A few things come into play here, having ESPN showcase the “CrossFit Games” certainly helped raise exposure for CrossFit and our relationship with CrossFit. Also, having a large brand like Reebok come in and sponsor the Games was our jumping off point that helped bring additional eyeballs to what CrossFit is. The Games then launched a big campaign that we did with CrossFit, we were able to take the movement and expose it to nearly 100 countries that we do business in. That’s when we really started to see CrossFit grow. Along the way, Reebok was building products that work for CrossFit, and we were able to advertise those to gain additional exposure. In addition, one of the biggest payoffs on making it sustainable for us was more the grassroots side such as, being at major events, talking to athletes to make the best product, going to affiliates and sponsoring and supporting their events, working with CrossFit on expanding the Games to other countries and increasing exposure.
What is the largest benefit for Reebok’s relationship with CrossFit?
Defining the brand as a fitness brand – you want to offer the consumers a place where they can be fit, but also offer consumers the equipment they need to play the sports they love. What we needed to do was to identify the most aspirational forms of fitness, CrossFit was that for us. How do we bring the excitement to fitness? The partners we have – such as CrossFit and Spartan Race – act as the aspirational focal points. The product development side is where Reebok sees the payoff. For example, our “CrossFit Nano Shoes” were specifically built with the CrossFit athletes to find out what they liked and did not like. Product development also links up with our Spartan Race partnership. These shoes are built to withstand the Spartan Race elements, so you don’t need to go out and buy new shoes after each race.
I know that Reebok has always been conscious of building apparel that supports athletes – how has your formula changed with your CrossFit partnership?
The formula and approach has not really changed, but certainly our partners have. Our formula before the CrossFit relationship took a look at professional sports. In the past, we had the NFL, NBA, and we built sports-specific products for those athletes. In the fitness space we were able to identify really good strategic partners – that have effective programing – and now we are building specific products for those. Even if you’re not doing CrossFit, our CrossFit product is great for anyone who is doing functional fitness. The payoff of functional fitness is fantastic, and we have the best product because we have developed it for what we think is the best form of functional fitness, CrossFit. Spartan Race is an example as well. It’s both having a unique point of view on what cool fitness is, what people want to do, and building products that live up to the technical and the “fashion-ability” factor of being associated with the sport. Major league sports – with the exception of maybe European soccer – appeals to millions; fitness appeals to billions.
Is the model in your mind to continue doing what you’re doing as it relates to further roll-outs of CrossFit as a part of it, but then also taking that model and applying it to other programs – such as Spartan Races, etc? Is Reebok taking the concept of community, non-traditional, and appeal to the masses to develop products to fit the “cool-athletic brand?”

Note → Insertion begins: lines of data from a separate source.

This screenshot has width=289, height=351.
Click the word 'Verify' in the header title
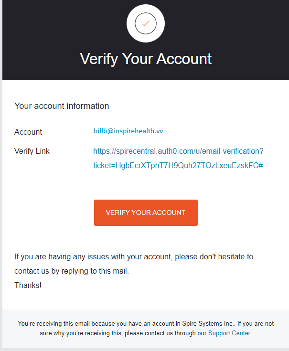click(x=99, y=59)
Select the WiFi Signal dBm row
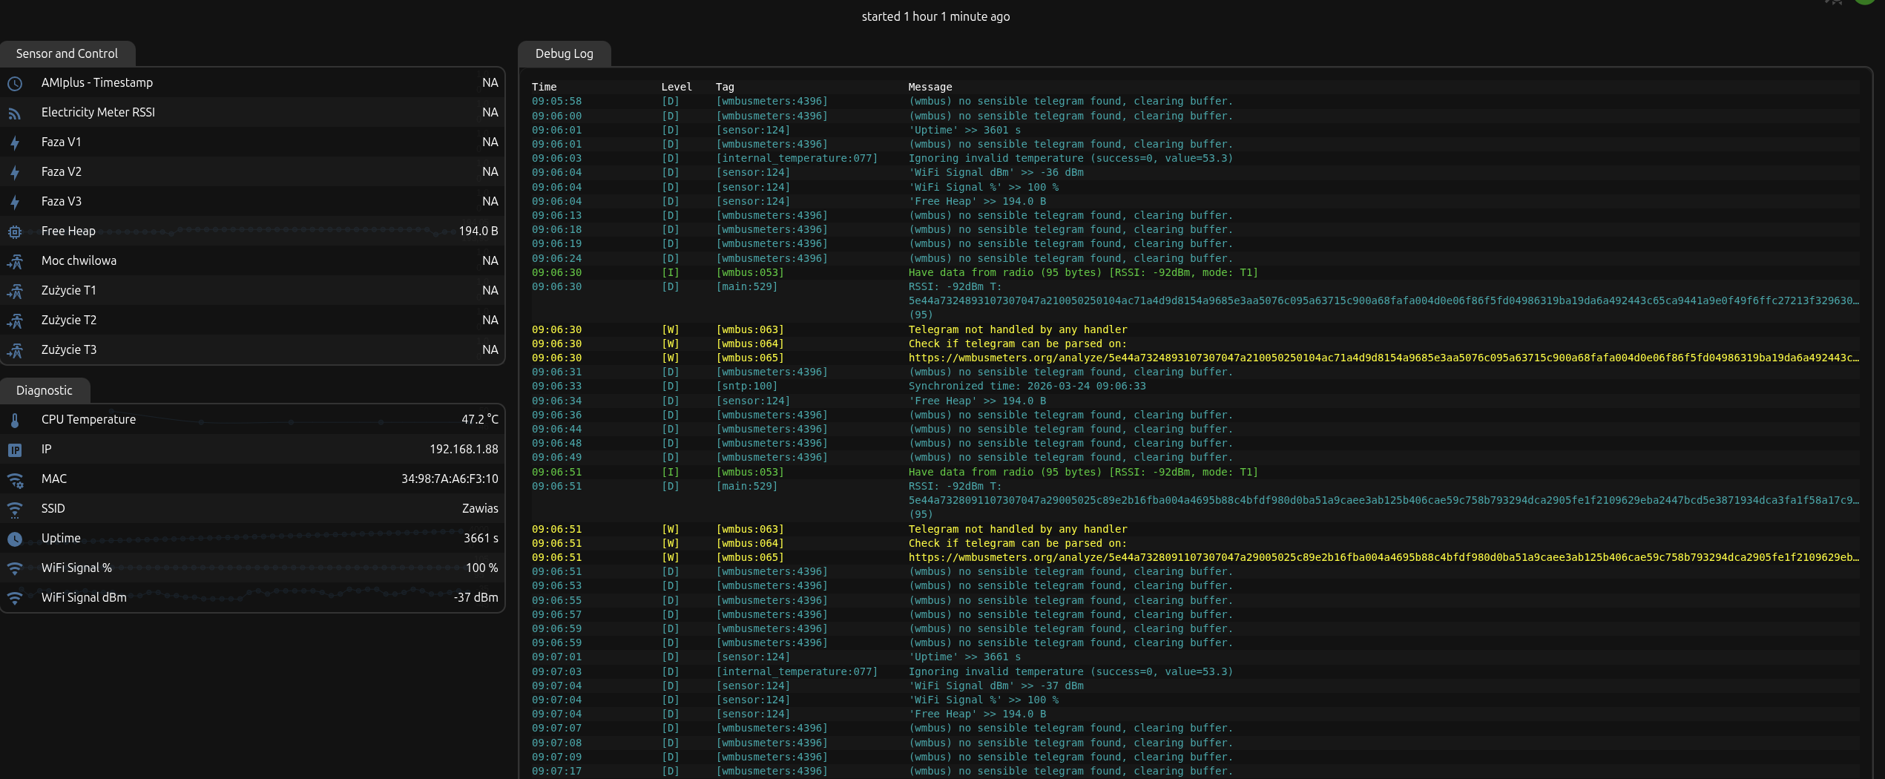This screenshot has height=779, width=1885. coord(252,597)
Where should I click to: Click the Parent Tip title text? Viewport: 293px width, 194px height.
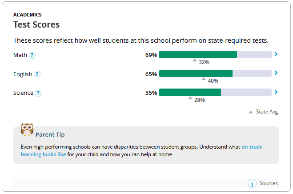50,134
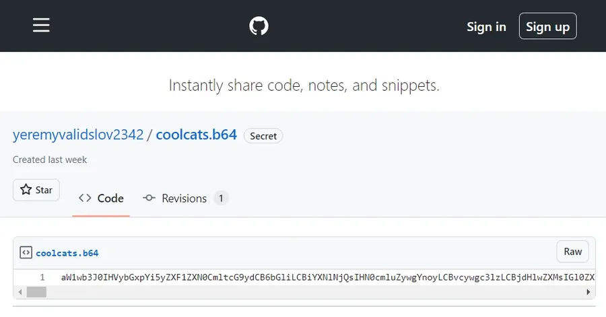Switch to the Revisions tab
This screenshot has height=317, width=606.
(x=186, y=198)
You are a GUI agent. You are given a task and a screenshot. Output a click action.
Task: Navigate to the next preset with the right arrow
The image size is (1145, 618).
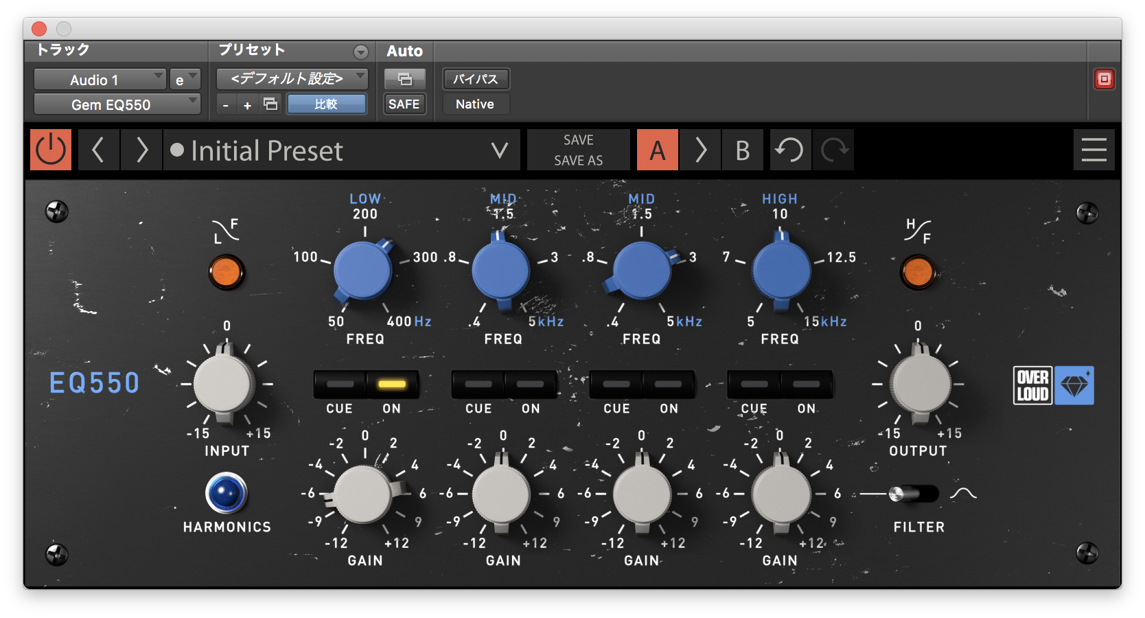141,150
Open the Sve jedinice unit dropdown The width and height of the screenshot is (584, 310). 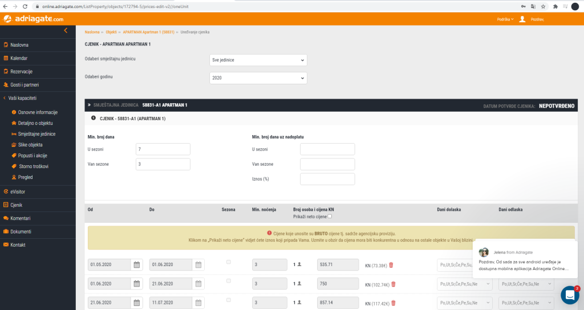258,60
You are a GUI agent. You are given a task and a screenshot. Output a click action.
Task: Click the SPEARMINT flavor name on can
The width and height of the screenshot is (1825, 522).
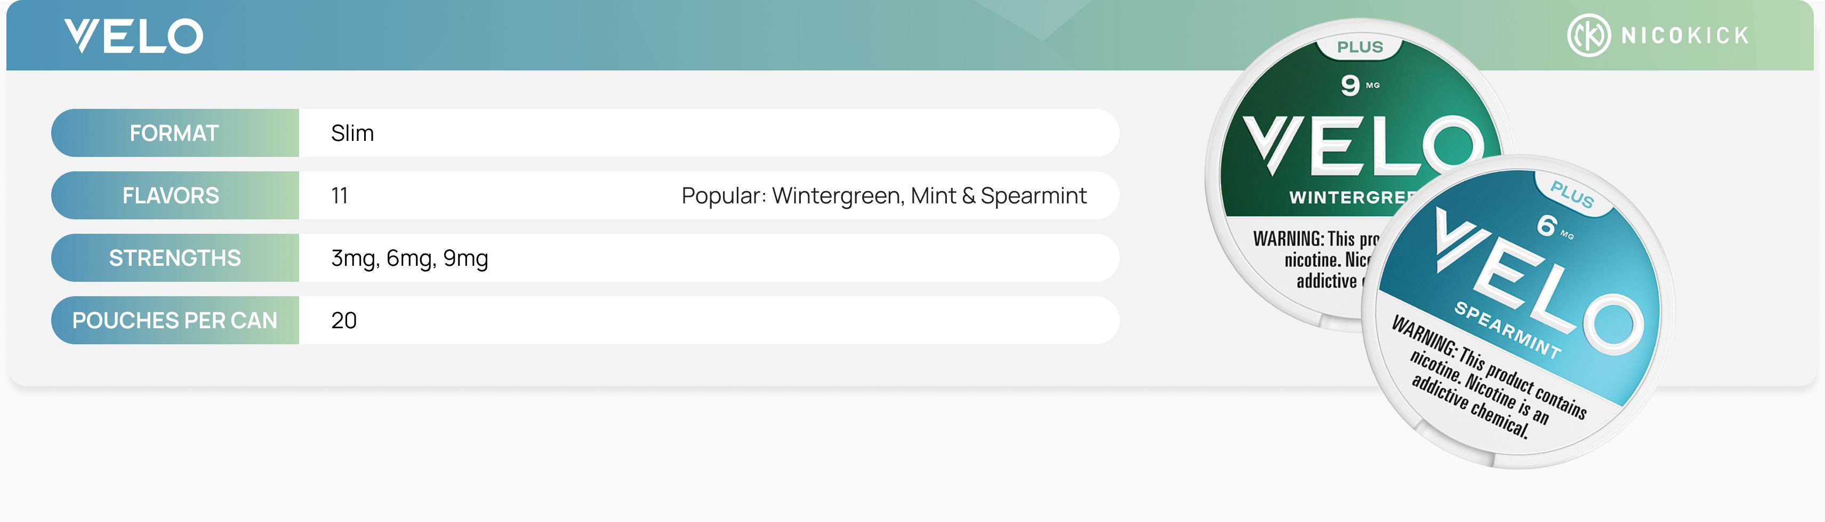pos(1507,331)
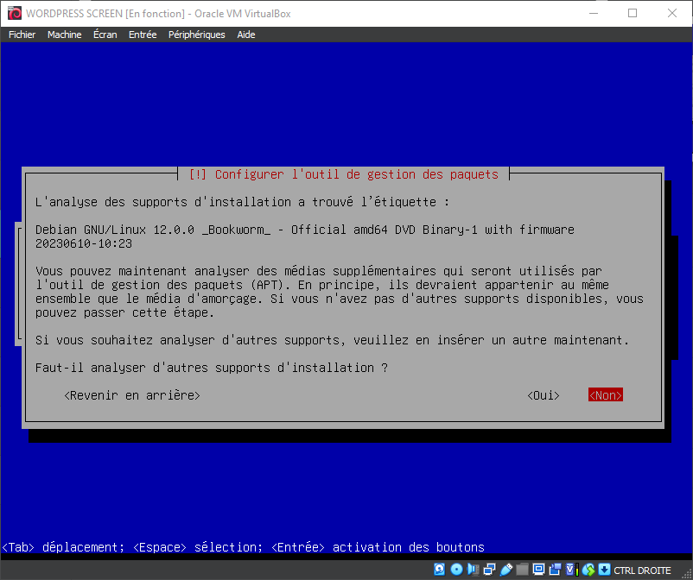Click the USB devices status icon
Image resolution: width=693 pixels, height=580 pixels.
coord(505,570)
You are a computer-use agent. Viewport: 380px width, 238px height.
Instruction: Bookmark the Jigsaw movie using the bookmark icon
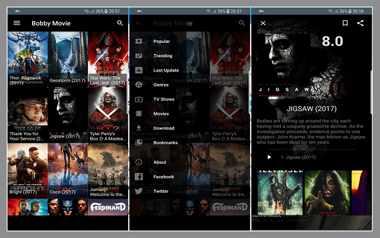pos(345,23)
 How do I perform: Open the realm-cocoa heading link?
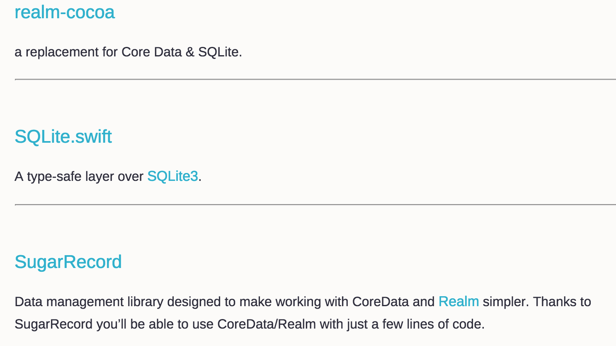[x=64, y=12]
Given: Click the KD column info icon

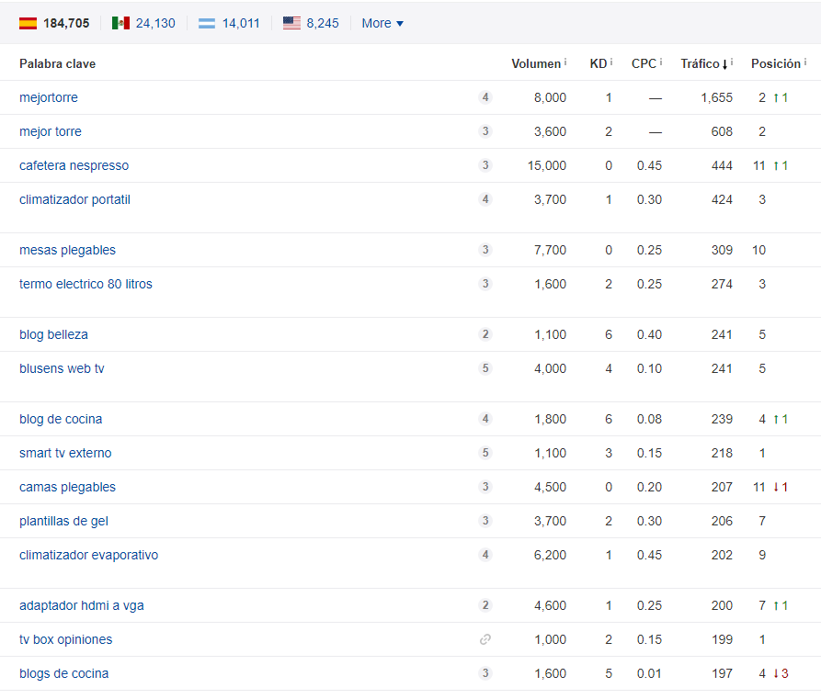Looking at the screenshot, I should pos(610,60).
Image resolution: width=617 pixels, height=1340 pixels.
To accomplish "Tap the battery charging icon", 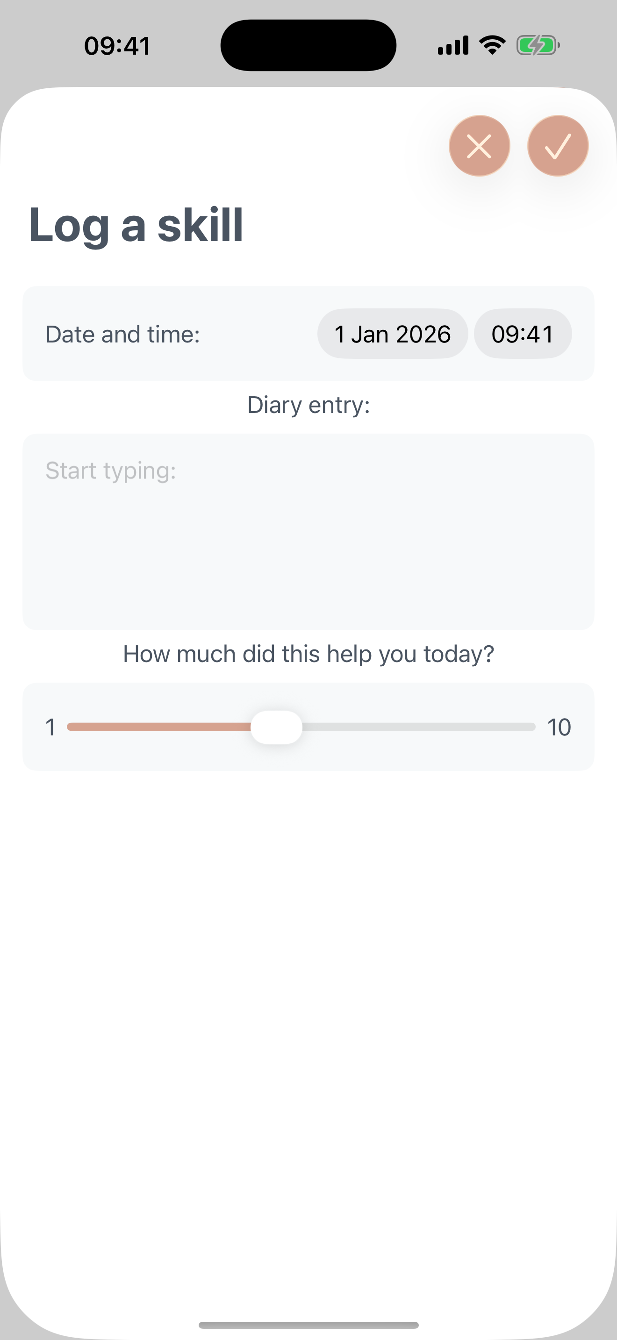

The formula we have with CrossFit is our priority. That is our biggest partnership, where we have the most invested – such as the Boxes and title sponsorship of the Games – and it drives almost all of our apparel range. That is definitely where our key focus will remain, but that formula of appealing to those who do things such as obstacle running, etc. is where we will continue to replicate the formula across all of our different businesses. The second part of the formula is placing emphasis on the fitness-enthusiasts rather than the “hero athletes” as fitness-enthusiasts appeal to a broader range of people.
What is the coolest object in your office?
I would have to say the pictures of my family however; my team might disagree with me on that, and say the refrigerator full of beer.